# Performance optimization exercise 1

Optimize the function `work!` in the following code. You may change the function name, the function signature, and the function body.

However, the types and sizes of the inputs `N`, `A`, `b`, `c` are fixed and **may not be changed.**

In [4]:
# function you should optimze
function work!(A, N)
    D = zeros(N,N)
    for i in 1:N
        D = b[i]*c*A
        b[i] = sum(D)/N^2
    end
    return b
end

# fixed input (do not change!)
N = 10
A = [float(i+j) for i in 1:N, j in 1:N] # matrix of size NxN
b = collect(Float64, 1:N) # vector of length N
c = 1.23;

# desired result (do not change!)
const RESULT = [13.53, 27.06, 40.59, 54.12, 67.65, 81.18, 94.71, 108.24, 121.77, 135.3];

In [5]:
# baseline benchmark
using BenchmarkTools
@btime work!($A, $N);

  2.001 μs (41 allocations: 10.09 KiB)


## ↓ Go optimize! ↓

Your optimized `work_optimized!` function (**change it!**):

In [12]:
function work_optimized!(A, N, b, c)
    D = zeros(N,N)
    for i in 1:N
        @inbounds for j in eachindex(D)
            D[j] = b[i] * c * A[j]
        end
        b[i] = sum(D)/N^2
    end
    return b
end

work_optimized! (generic function with 1 method)

Testing that it actually gives the correct result:

In [13]:
N = 10
A = [float(i+j) for i in 1:N, j in 1:N] # matrix of size NxN
b = collect(Float64, 1:N) # vector of length N
c = 1.23

work_optimized!(A, N, b, c) ≈ RESULT

true

Benchmarking it:

In [14]:
using BenchmarkTools
@btime work_optimized!($A, $N, $b, $c);

  342.892 ns (1 allocation: 896 bytes)

• _Entries provided_
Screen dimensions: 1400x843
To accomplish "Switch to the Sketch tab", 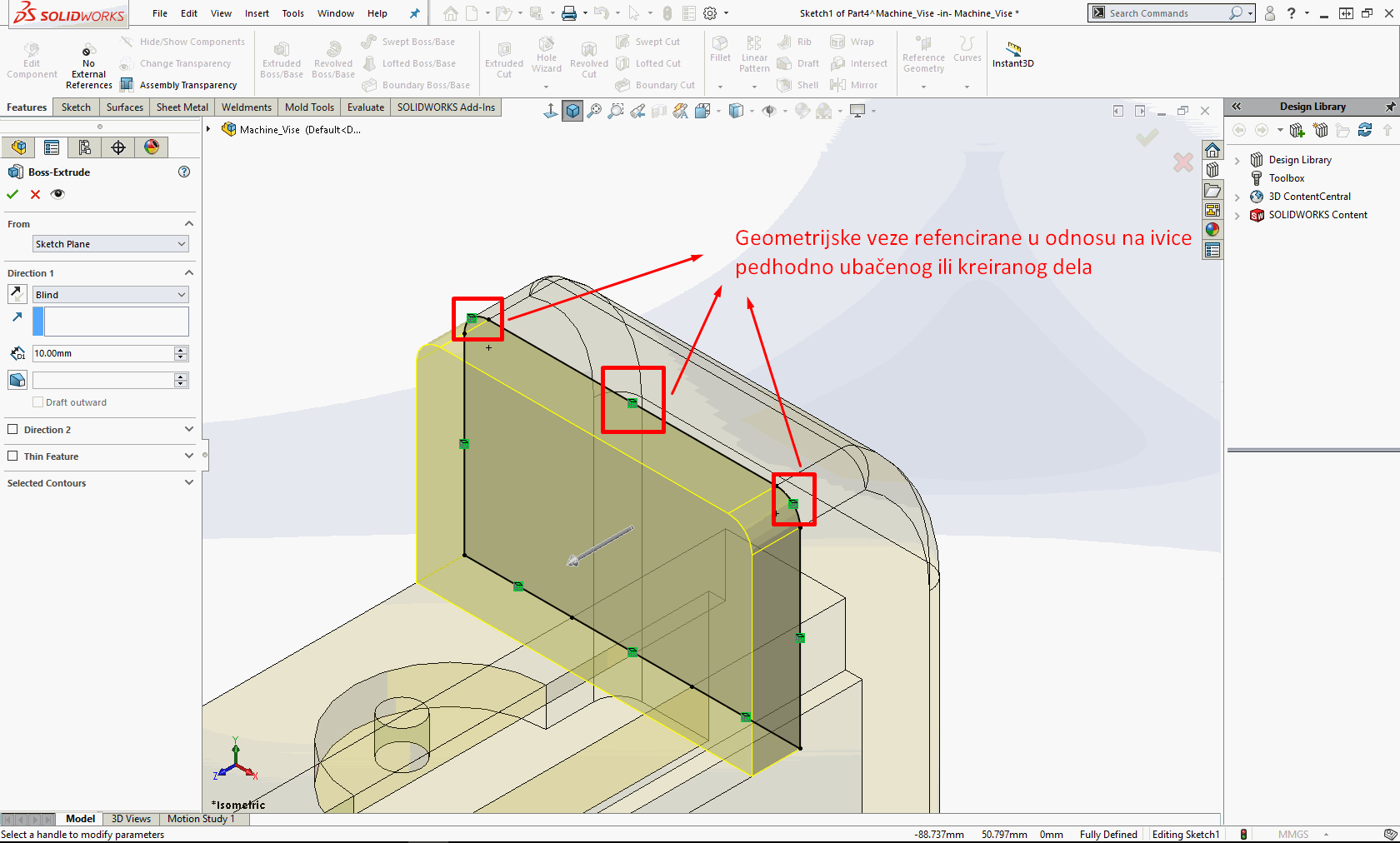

--

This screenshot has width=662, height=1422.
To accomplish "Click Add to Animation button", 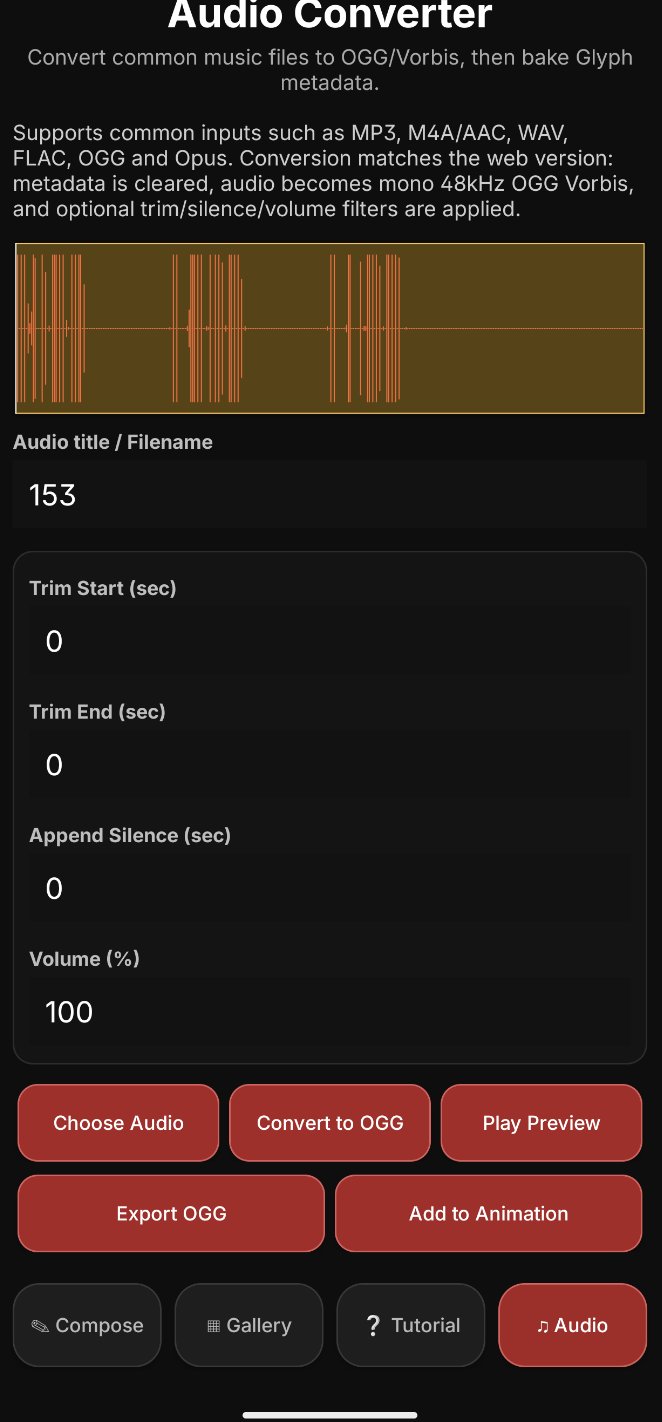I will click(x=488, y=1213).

• _Tasks to perform_
• A. Print the stretch of the optimization exercise from "work_optimized!(A, N, b, c) ≈" through "allocation: 896 bytes)".
• B. Summarize the optimization exercise in two sentences.
• C. List the inputs whose types and sizes the optimization exercise says may not be changed.

• _The solutions_
• A.
work_optimized!(A, N, b, c) ≈ RESULT

true

Benchmarking it:

In [14]:
using BenchmarkTools
@btime work_optimized!($A, $N, $b, $c);

  342.892 ns (1 allocation: 896 bytes)

• B. The exercise asks for a faster version of the function `work!`, whose baseline runs in 2.001 μs with 41 allocations, while keeping the types and sizes of the inputs `N`, `A`, `b` and `c` fixed. The rewritten `work_optimized!` takes `b` and `c` as arguments and fills `D` in an `@inbounds` loop; it matches the desired result and runs in 342.892 ns with 1 allocation.

• C.
- `N` (set to 10)
- `A` (a matrix of size NxN)
- `b` (a vector of length N)
- `c` (set to 1.23)